Artificial intelligence (AI) is a powerful technology that has significant potential impact in the development of personalized medicine solutions in medical imaging, but only a few of these algorithms are readily available in standard clinical practice, regardless of whether they are FDA approved (ACR Data Science Institute, n.d.; Benjamens et al., 2020; Garderen et al., 2021). One of the major limitations in successful translation of AI algorithms into clinical practice is the lack of multicenter annotated datasets that allow sufficient training of the algorithm to be for clinical translation. Solutions to this problem include data sharing agreements, development of image databank consortiums (MIDRC, TCIA, BraTS), and federated learning (MIDRC, n.d.; Clark et al., 2013; Menze et al., 2015; Bakas et al., 2017a,b, 2018; Sheller et al., 2020).
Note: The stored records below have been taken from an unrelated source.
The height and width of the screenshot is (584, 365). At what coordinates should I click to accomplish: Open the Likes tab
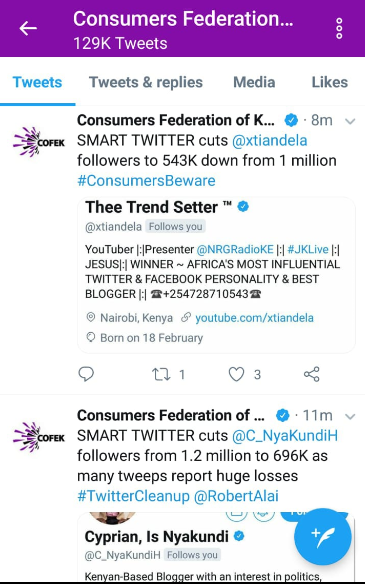pyautogui.click(x=330, y=82)
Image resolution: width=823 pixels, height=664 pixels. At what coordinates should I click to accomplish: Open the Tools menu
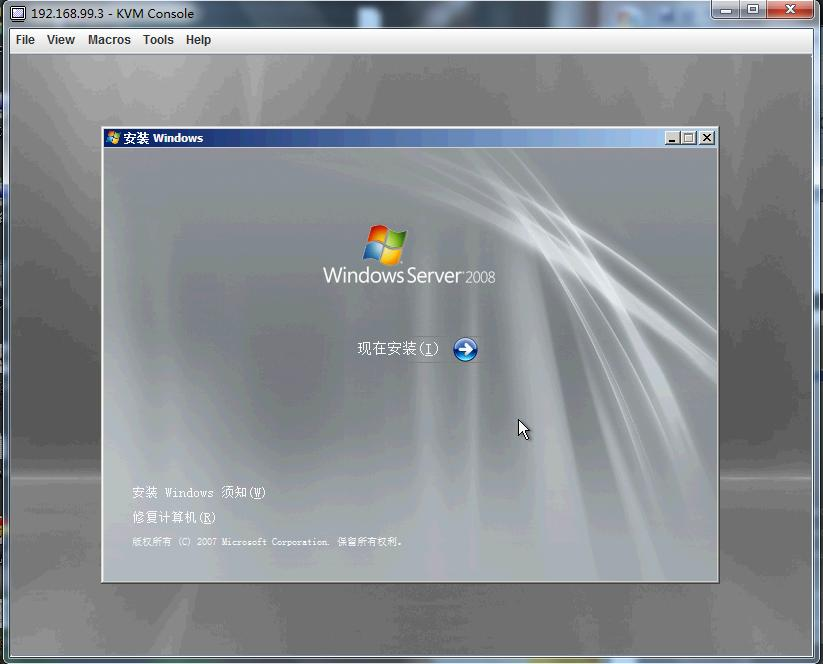click(157, 40)
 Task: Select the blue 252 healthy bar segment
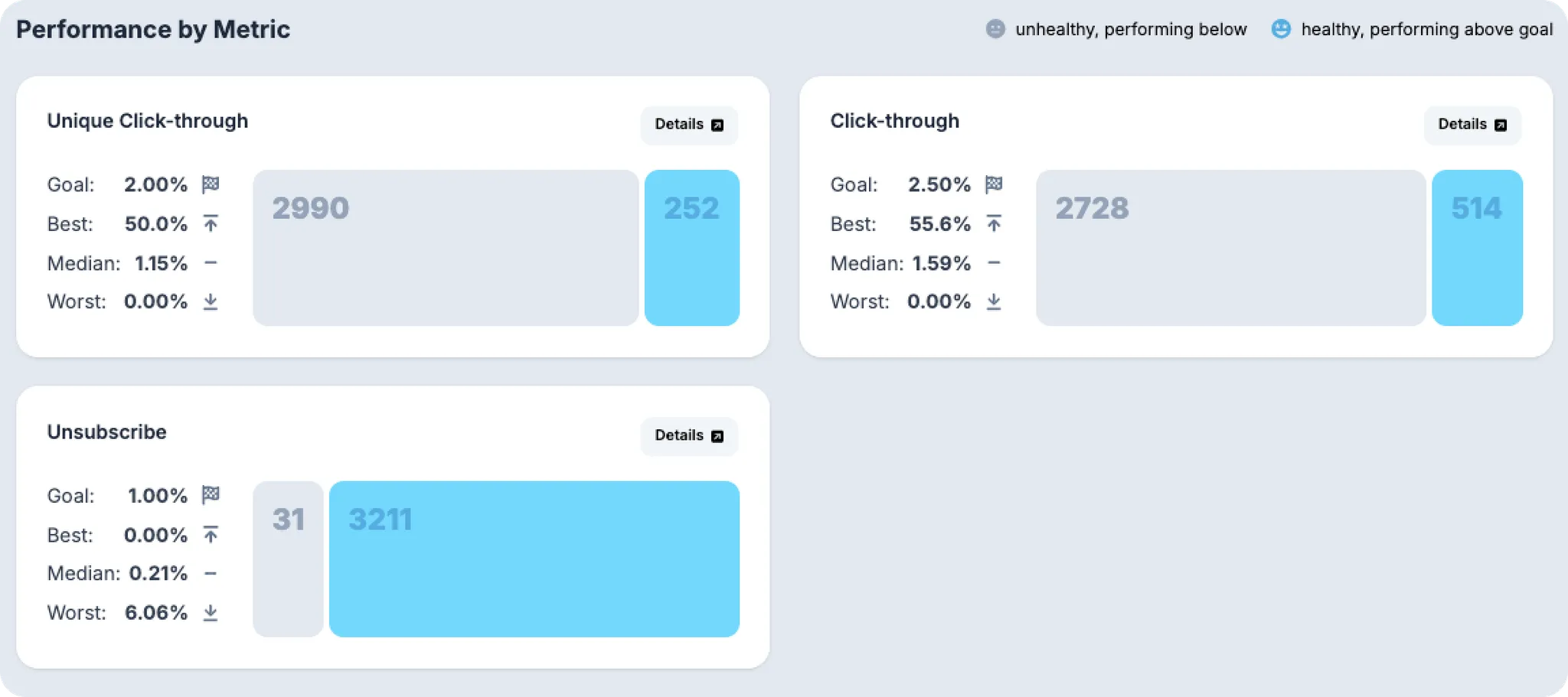[692, 248]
While these methods provide important advances for algorithm development, the need for building large databases of individual hospital data for algorithm translation to specific patient population that the hospital serves still remains.
While one can retrospectively curate these databases, a more workflow efficient method is to develop these databases in real time. That is, to have a platform for clinically incorporated tools that allow building of large radiologist annotated clinical datasets. Several studies evaluated methods outside of clinical PACS that provide potential solutions for incorporation of ML into clinical practice, with some of the studies demonstrating role of ML in changing clinical decisions such as administration of contrast (Combès et al., 2021; Garderen et al., 2021; Thakur et al., 2022). These approaches are early adapters of ML in clinical practice and are demonstrating potential for future approaches.
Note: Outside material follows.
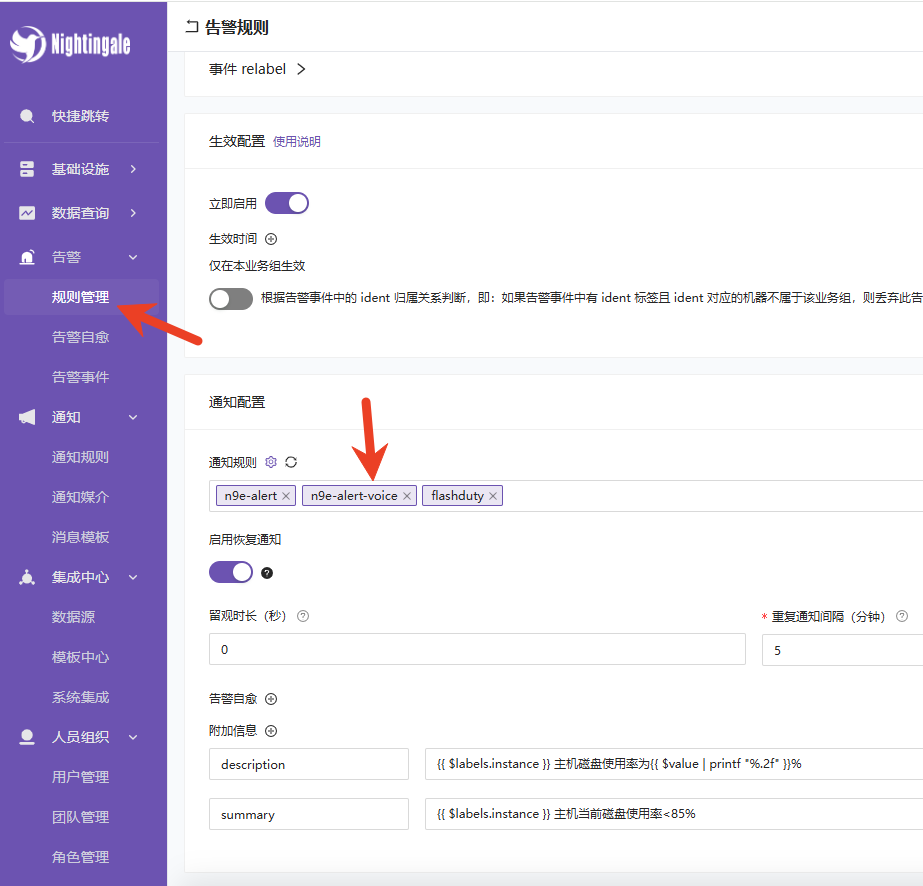
Task: Turn off the 启用恢复通知 switch
Action: [231, 572]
Deep learning algorithms have proven themselves to be effective in various aspects of glioma imaging, including tumor segmentation and classifying tumor grade and genetic subtypes in gliomas. Central nervous system (CNS) malignancy is expected to be diagnosed in 24,530 patients this year, with 18,600 patients dying from this disease (Siegel et al., 2020, 2021). The most common CNS malignancy is glioma, which are clinicopathologically graded as glioblastoma (IDH wildtype, Grade 4), astrocytoma (IDH-mutant grade 4, 3, 2) according to the World Health Organization 2021 (WHO) grading scale (Louis et al., 2021). The glioma grade represents the overall malignant potential of the tumor and can be determined based on pathologic evaluation and molecular analysis, with most recent classification describing significant changes in 2021 (Gonzalez Castro and Wesseling, 2020; Louis et al., 2021; Rushing, 2021). While glioblastomas are the most aggressive tumor type with a median survival of 14.6 months after treatment, grade 1-3 gliomas and IDH-mutant grade 4 astrocytomas have better outcomes with mean survival times ranging 2–8 years (Claus et al., 2015; Liang et al., 2020; Poon et al., 2020). Molecular subtypes play an important role in response to treatment and overall survival. For instance, MGMT mutation in GBM can improve treatment response to alkylating agents (Hegi et al., 2005). In addition, IDH mutation is an important prognostic factor for patients with improved survival rates compared to IDH wildtype glioblastomas (Xia et al., 2015; Chen et al., 2016).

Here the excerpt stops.